- Title: ML Model
- Identifier: https://stac-extensions.github.io/ml-model/v1.0.0/schema.json
- Field Name Prefix: ml-model
- Scope: Item, Collection
- Extension Maturity Classification: Proposal
- Owner: @duckontheweb
This document explains the ML Model Extension to the SpatioTemporal Asset Catalog (STAC) specification.
- Examples:
- Item example: Shows the basic usage of the extension in a STAC Item
- JSON Schema
- Changelog
The goal of the STAC ML Model Extension is to provide a way of cataloging machine learning (ML) models that operate on Earth observation (EO) data described as a STAC catalog. The metadata related to machine learning models and their related artifacts (e.g. training data, performance metrics, etc.) can be extremely broad. This extension limits its scope to ML model metadata that aids in the discoverability and usability/reusability of these models for the following types of use-cases:
-
Adoption of Models in Analytic Pipelines
Individuals and organizations hoping to use ML model predictions into their own analytic pipelines need a way of discovering models that will work for a given geographic area, application domain, and type of input data and that produce a specific kind of output (object detection v. classification). Consider the example of a global non-profit organization that wants to use ML to track deforestation. A data engineer from this organization might be interested in discovering segmentation models that accurately produce land cover classes over parts of South America using Sentinel 2 imagery.
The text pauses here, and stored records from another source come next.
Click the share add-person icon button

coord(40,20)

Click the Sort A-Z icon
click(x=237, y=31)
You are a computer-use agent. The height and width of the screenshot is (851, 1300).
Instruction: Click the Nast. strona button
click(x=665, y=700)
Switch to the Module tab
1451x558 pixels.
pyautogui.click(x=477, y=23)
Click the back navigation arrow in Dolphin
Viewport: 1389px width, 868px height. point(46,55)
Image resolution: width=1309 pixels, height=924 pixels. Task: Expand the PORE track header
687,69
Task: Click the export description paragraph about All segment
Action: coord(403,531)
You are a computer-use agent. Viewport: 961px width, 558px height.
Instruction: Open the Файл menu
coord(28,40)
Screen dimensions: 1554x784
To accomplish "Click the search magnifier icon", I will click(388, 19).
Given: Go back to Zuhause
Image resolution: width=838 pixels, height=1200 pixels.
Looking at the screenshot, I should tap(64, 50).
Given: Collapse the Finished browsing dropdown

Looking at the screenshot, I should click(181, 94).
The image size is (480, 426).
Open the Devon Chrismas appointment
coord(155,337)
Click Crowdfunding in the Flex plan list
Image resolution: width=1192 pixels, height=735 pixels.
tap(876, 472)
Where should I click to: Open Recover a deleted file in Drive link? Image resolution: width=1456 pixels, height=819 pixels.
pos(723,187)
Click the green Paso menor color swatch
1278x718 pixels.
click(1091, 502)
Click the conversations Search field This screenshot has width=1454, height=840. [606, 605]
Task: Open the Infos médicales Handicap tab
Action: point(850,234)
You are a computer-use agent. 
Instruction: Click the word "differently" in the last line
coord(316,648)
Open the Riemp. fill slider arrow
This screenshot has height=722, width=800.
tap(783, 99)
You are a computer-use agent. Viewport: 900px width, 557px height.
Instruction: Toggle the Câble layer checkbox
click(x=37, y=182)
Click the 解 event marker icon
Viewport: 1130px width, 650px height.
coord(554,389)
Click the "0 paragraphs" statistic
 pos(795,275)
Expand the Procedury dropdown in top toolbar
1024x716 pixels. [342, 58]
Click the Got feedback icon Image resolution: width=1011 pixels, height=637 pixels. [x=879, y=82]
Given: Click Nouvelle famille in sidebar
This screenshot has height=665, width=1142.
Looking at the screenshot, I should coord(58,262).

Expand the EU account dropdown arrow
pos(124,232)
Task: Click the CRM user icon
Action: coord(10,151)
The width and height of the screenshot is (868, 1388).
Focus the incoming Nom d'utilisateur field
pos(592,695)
The STAC ML Model Extension aims to support this use-case by describing metadata related to the recommended area over which the model may be used, a description of the model architecture and type of input data it requires, and links to containerized model images or model files that can be used to run the model to generate inferences.
-
Re-training of Existing Models in New Contexts
The process of training ML models on Earth observation data can be extremely time-consuming and costly due to the volume of data required. Providing tools that ease the discovery of existing models and training data will make ML models more accessible by reducing this training burden. Suppose the non-profit from the previous example found a model that generated the kind of predictions they were interested in, but was not applicable to their region of interest. Rather than creating a new model from scratch, the organization might be interested in using transfer learning to re-train the existing model on data from their area of interest. In this case, they would need enough information about the training environment and model architecture to reproduce the model weights and continue training the model using new data. The STAC ML Model Extensions aims to support this use-case by providing links to serialized versions of the model (e.g. a PyTorch checkpoint file) as well as enough detail about the training environment that a data scientist could reasonably implement transfer learning using new data.
-
Reproducibility of ML Experiments
The ability to reproduce published ML experiments is crucial for verifying and building upon previous ML research. Increasingly, individuals and institutions are making an effort to publish code and examples along with academic publications to enable this kind of reproducibility. However, the quality and usability of this code and related documentation can vary widely and there are currently no standards that ensure that a new researcher could reproduce a given set of published results from the documentation. The STAC ML Model Extension aims to address this issue by providing a detailed description of the training data and environment used in a ML model experiment.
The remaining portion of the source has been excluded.